▸ ZU LESENDER AUSZUG
++++++++++

Baurecht

Klage eines Drittbetroffenen gegen die Errichtung eines Erdwalls im vorläufig gesicherten Überschwemmungsgebiet

Aktenzeichen  B 2 K 15.518

Datum:
28.1.2016
Rechtsgebiet:
Fundstelle:
BeckRS – 2016, 45132
Gerichtsart:
VG
Gerichtsort:
Bayreuth
Rechtsweg:
Verwaltungsgerichtsbarkeit
Normen:
WHG § 67 Abs. 2 S. 3, § 78 Abs. 1 S. 1 Nr. 3, Abs. 4
BayVwVfG Art. 28, Art. 45, Art. 73

 

Leitsatz

1. Amtlichen Auskünften und Gutachten des Wasserwirtschaftsamts kommt eine besondere Bedeutung zu, weil sie auf jahrelanger Bearbeitung eines bestimmten Gebiets und nicht nur auf der Auswertung von Aktenvorgängen im Einzelfall beruhen und deshalb grundsätzlich ein weit größeres Gewicht besitzen als Expertisen von privaten Fachinstituten. (redaktioneller Leitsatz)
2. Allein durch die fehlerhafte Wahl eines wasserrechtlichen Zulassungsverfahrens nach § 78 Abs. 4 WHG anstelle der sonst erforderlichen Planfeststellung werden Rechte Dritter nicht verletzt. Vielmehr muss die konkrete Möglichkeit bestehen, dass bei einer Berücksichtigung der Belange eines klagenden Dritten, wäre er in einem Planfeststellungsverfahren angehört worden, die Planungsentscheidung in ihren Grundzügen in Frage gestellt worden wäre. (redaktioneller Leitsatz)

++++++++++

▸ VERFÜGBARE DATEN
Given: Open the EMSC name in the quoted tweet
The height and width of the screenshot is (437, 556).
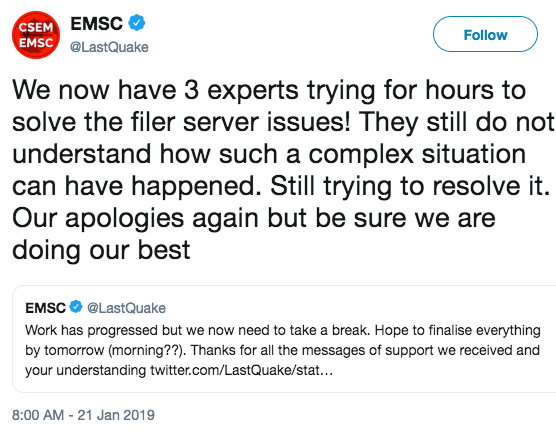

++++++++++

▸ GESTELLTE AUFGABEN
(a) Übernimm aus dem Auszug zur Erdwall-Klage wortgetreu den Abschnitt von „1. Amtlichen Auskünften“ bis „wäre. (redaktioneller Leitsatz)“.
(b) Führe den Auszug zur Erdwall-Klage im Anschluss an seinen letzten Satz fort.

▸ ERGEBNISSE DER ÜBUNG
(a)
1. Amtlichen Auskünften und Gutachten des Wasserwirtschaftsamts kommt eine besondere Bedeutung zu, weil sie auf jahrelanger Bearbeitung eines bestimmten Gebiets und nicht nur auf der Auswertung von Aktenvorgängen im Einzelfall beruhen und deshalb grundsätzlich ein weit größeres Gewicht besitzen als Expertisen von privaten Fachinstituten. (redaktioneller Leitsatz)
2. Allein durch die fehlerhafte Wahl eines wasserrechtlichen Zulassungsverfahrens nach § 78 Abs. 4 WHG anstelle der sonst erforderlichen Planfeststellung werden Rechte Dritter nicht verletzt. Vielmehr muss die konkrete Möglichkeit bestehen, dass bei einer Berücksichtigung der Belange eines klagenden Dritten, wäre er in einem Planfeststellungsverfahren angehört worden, die Planungsentscheidung in ihren Grundzügen in Frage gestellt worden wäre. (redaktioneller Leitsatz)

(b)
Tenor

1. Die Klage wird abgewiesen.
2. Die Klägerin trägt die Kosten des Verfahrens. Die Beigeladene trägt ihre außergerichtlichen Kosten selbst.
3. Die Kostenentscheidung ist vorläufig vollstreckbar.

Gründe

Die zulässige Klage hat in der Sache keinen Erfolg.
Die angefochtene wasserrechtliche Zulassung verletzt keine subjektiv-öffentlichen Rechte der Klägerin (§ 113 Abs. 1 Satz 1 VwGO).
1.
Nach § 78 Abs. 1 Satz 1 Nr. 3 WHG ist die Errichtung von Mauern, Wällen oder ähnlichen Anlagen quer zur Fließrichtung des Wassers bei Überschwemmungen in festgesetzten Überschwemmungsgebieten untersagt. Die zuständige Behörde kann jedoch Maßnahmen im vorgenannten Sinne nach § 78 Abs. 4 Satz 1 WHG zulassen, wenn Belange des Wohls der Allgemeinheit dem nicht entgegenstehen, der Hochwasserabfluss und die Hochwasserrückhaltung nicht wesentlich beeinträchtigt werden und eine Gefährdung von Leben oder erhebliche Gesundheits- oder Sachschäden nicht zu befürchten sind oder die nachteiligen Auswirkungen ausgeglichen werden können.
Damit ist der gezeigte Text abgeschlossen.